"The people aren't ready" – can Arabs do democracy?

Protests against the miserable economic situation in Tunis in December 2020.
Protests against the miserable economic situation in Tunis in December 2020.

"The people aren’t ready for democracy" has been the constitutional basis for Arab tyranny, its favourite slogan and its sacred narrative for more than a century. Yet, asks Khaled Hroub, what chance does democracy have, unless it is repeatedly put to the test by the people at all levels of society?

Essay by Khaled Hroub

It is a provocatively Orientalist question, of course, yet one that rebounds in our faces from time to time. As Hayreddin Pasha (1820-1890), one of the pioneers of the Ottoman and Islamic renaissance in the second half of the nineteenth century, famously remarked: "the ruler doesn’t want it and the people aren’t ready for it."

Of Caucasian origin, Hayreddin Pasha ended up in Tunisia as a high-ranking official in the court of the Pasha Ahmed Bey. He advocated ideas aimed at reforming the administration that were ahead of their day. And in 1857, he backed the most important document of "citizenship" in the Arab world, which gave Tunisians equal rights, regardless of anything else.

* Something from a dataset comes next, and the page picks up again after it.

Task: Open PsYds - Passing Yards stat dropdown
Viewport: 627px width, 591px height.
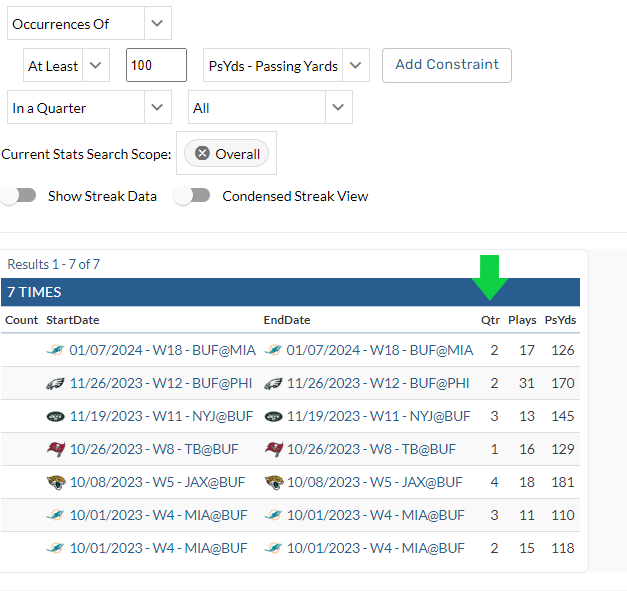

Hayreddin Pasha was convinced that education was central to the process of social advancement. He considered good education to be the basis of economic and military strength, and he worked to improve education in Tunisia. He believed freedom was prerequisite to building strong nations, and he used to say that robust societies were built by free men. He became chief minister of Tunisia in the 1870s, yet failed to translate his most important ideas into reality, and subsequently resigned. Asked why he did not implement his liberal ideas regarding suffrage and the establishment of a democratically elected government, he offered the damning indictment cited above.

A century and a half has passed since Hayreddin Pasha's harsh riposte, yet many can be heard repeating the same mantra today. Where would Tunisia have ended up, had Hayreddin Pasha fulfilled his enlightened ambition and succeeded in establishing a democratic system back then? We don’t know. But we do know that "the ruler doesn't want" democracy – nothing has changed there.

How can any society be ready for democracy unless it is able to try it out?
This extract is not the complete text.